The Forge Reference Project

 

Topic: [PTA] PTA on a Virtual Tabletop
Started by: orklord
Started on: 5/31/2008
Board: Dog Eared Designs


On 5/31/2008 at 6:26pm, orklord wrote:
[PTA] PTA on a Virtual Tabletop

Hey everyone,

  At Gencon '07, I played my first game of PTA.  I was lucky enough to play with a bunch of cool guys in a Star Wars Episode 50 session that completely rocked my con.  I got my own copy for Christmas from my lovely wife and ever since, I've been hot to be a Producer in my very own game of it.  I have only a couple local gamers and wanted a full group experience.  So a few weeks ago, a group of my fellow Skype gamers and I completed a pitch session for a sci-fi show we're calling Sojourn 66.

  In the first session, we played over Skype only.  I tracked fanmail through skype chat.  It didn't work the way I remembered from GenCon.  Players weren't interactive.  When it wasn't their scene, they were disengaged and didn't contribute.  We had a decent time, but it was empty compared to the Star Wars PTA game.  I realized that four people over Skype makes it tough to hear people if Producer and player are working a scene and another player jumps in with "I give you fanmail!"

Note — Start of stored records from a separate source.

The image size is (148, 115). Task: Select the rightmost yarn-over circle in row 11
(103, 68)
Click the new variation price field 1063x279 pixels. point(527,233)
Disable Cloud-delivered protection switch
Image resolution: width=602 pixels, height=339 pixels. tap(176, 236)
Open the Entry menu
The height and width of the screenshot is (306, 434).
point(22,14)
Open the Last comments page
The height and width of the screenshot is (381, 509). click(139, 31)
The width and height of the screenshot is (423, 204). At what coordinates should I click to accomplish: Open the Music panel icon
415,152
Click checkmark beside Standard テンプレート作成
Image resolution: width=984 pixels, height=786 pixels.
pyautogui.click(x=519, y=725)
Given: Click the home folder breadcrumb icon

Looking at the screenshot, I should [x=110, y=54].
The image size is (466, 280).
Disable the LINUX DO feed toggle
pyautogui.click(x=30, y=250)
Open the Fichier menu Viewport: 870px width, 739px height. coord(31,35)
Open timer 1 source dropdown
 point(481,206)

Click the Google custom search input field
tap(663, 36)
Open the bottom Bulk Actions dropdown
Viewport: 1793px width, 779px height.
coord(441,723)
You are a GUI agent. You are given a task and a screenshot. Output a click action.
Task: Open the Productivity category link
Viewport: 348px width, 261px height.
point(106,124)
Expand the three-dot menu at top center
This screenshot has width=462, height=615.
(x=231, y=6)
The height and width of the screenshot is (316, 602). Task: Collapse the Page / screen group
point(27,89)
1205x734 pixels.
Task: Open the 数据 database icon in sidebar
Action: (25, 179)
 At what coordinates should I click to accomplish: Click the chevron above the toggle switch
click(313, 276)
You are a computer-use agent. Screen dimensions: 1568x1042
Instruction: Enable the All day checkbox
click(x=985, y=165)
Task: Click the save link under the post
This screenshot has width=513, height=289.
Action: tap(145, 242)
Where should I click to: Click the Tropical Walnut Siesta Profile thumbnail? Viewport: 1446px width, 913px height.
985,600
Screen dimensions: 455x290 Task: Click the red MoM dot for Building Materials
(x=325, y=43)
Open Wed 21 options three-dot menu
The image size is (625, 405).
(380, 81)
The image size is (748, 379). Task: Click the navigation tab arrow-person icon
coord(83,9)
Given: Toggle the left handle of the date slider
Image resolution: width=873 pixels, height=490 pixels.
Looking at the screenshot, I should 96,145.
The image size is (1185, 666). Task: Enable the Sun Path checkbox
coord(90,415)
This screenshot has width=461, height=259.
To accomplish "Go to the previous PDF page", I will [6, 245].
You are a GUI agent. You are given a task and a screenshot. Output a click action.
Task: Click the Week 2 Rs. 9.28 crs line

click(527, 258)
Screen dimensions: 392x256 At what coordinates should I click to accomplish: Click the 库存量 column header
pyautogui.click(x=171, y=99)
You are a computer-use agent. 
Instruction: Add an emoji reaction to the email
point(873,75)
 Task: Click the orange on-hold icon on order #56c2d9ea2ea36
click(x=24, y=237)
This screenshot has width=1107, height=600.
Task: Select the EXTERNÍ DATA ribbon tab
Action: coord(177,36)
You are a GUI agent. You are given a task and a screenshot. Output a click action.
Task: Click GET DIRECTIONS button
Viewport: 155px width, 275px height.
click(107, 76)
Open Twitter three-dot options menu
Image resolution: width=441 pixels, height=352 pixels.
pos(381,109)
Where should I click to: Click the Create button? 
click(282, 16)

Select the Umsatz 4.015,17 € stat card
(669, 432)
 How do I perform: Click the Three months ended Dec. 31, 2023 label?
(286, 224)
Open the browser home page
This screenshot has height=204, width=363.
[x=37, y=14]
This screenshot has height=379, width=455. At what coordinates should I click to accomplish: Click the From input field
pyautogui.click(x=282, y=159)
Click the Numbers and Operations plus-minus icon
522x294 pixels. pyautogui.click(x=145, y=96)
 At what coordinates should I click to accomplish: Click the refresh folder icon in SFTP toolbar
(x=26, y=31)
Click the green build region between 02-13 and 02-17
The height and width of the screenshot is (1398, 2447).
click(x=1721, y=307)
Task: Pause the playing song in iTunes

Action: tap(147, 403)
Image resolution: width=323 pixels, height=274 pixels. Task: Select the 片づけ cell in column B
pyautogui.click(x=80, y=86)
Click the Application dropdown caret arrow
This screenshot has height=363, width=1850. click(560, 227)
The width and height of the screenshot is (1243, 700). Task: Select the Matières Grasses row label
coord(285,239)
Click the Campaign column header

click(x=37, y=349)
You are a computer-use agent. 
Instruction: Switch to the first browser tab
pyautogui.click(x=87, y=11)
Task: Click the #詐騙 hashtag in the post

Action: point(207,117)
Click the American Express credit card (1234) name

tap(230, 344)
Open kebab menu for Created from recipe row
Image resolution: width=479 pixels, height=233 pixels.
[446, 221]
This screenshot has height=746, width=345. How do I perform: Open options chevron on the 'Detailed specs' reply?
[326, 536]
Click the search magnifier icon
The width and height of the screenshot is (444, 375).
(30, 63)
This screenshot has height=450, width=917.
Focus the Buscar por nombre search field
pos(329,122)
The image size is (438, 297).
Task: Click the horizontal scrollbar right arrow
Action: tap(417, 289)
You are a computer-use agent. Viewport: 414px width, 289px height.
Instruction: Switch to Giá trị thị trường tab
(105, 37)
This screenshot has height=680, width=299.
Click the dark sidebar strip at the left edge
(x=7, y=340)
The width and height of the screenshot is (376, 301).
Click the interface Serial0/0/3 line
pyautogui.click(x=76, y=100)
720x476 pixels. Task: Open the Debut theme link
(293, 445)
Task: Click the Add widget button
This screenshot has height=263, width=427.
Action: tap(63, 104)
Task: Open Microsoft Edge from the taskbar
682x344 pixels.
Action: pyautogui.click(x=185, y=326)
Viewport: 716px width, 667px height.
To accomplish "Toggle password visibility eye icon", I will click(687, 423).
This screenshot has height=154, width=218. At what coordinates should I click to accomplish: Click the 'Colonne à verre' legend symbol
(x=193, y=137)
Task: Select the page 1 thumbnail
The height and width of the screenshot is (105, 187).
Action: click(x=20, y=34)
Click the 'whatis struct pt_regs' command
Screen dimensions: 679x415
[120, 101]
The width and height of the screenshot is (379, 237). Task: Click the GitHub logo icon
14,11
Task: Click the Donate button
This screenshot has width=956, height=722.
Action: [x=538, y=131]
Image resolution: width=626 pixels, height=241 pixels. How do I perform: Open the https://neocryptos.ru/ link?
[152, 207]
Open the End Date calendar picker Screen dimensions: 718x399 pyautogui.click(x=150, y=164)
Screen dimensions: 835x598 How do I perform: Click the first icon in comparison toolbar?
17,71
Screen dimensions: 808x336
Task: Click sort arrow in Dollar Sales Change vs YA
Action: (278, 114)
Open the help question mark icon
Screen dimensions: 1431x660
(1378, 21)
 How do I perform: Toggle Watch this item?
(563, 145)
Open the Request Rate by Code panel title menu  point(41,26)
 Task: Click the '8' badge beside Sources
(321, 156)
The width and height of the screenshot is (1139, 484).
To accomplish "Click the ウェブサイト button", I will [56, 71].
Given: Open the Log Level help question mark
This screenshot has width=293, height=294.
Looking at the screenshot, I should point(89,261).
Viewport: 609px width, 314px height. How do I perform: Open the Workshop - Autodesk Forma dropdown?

  So, in the second session, I set up a server for MapTool (www.rptools.net) and everyone logged into it.  I set up a freen field and asked each player to create an icon for their PC and drop that icon onto compass points on the map.  I then created a poker chip token.  Whenever I spent budget as the Producer, I would drag that number of poker chip tokens into the middle of the map and drop them.  The players could then "throw" fanmail at each other by moving the chip icons to the player token they wanted to get fanmail.  So, the players had a nonverbal way to express feedback using game mechanics and they loved it.  It got them excited enough to also speak up about rewarding fanmail, which wasn't an interruptive as most of us feared.  The game became much more collaborative and fun.

  One of the players also suggested we use the card tokens that come with MapTool to compare cards during conflict.  MapTools doesn't have a deck dealing ability, just the ability to drag card icons onto the map.  We had two real life "decks": one for the players, the other for the Producer.  When the players drew from the player deck, they would give the number to draw to Mick and he drew actual cards from a physical deck, then put the card icons up on MapTool.  I would do the same with my Producer deck (except I had bugs with my card deck, so I IMed my results to Norwood, a different player, and he put the cards on MapTool).  Then we compared results.  It was clunky for sure, but a nice test of the virtual tabletop.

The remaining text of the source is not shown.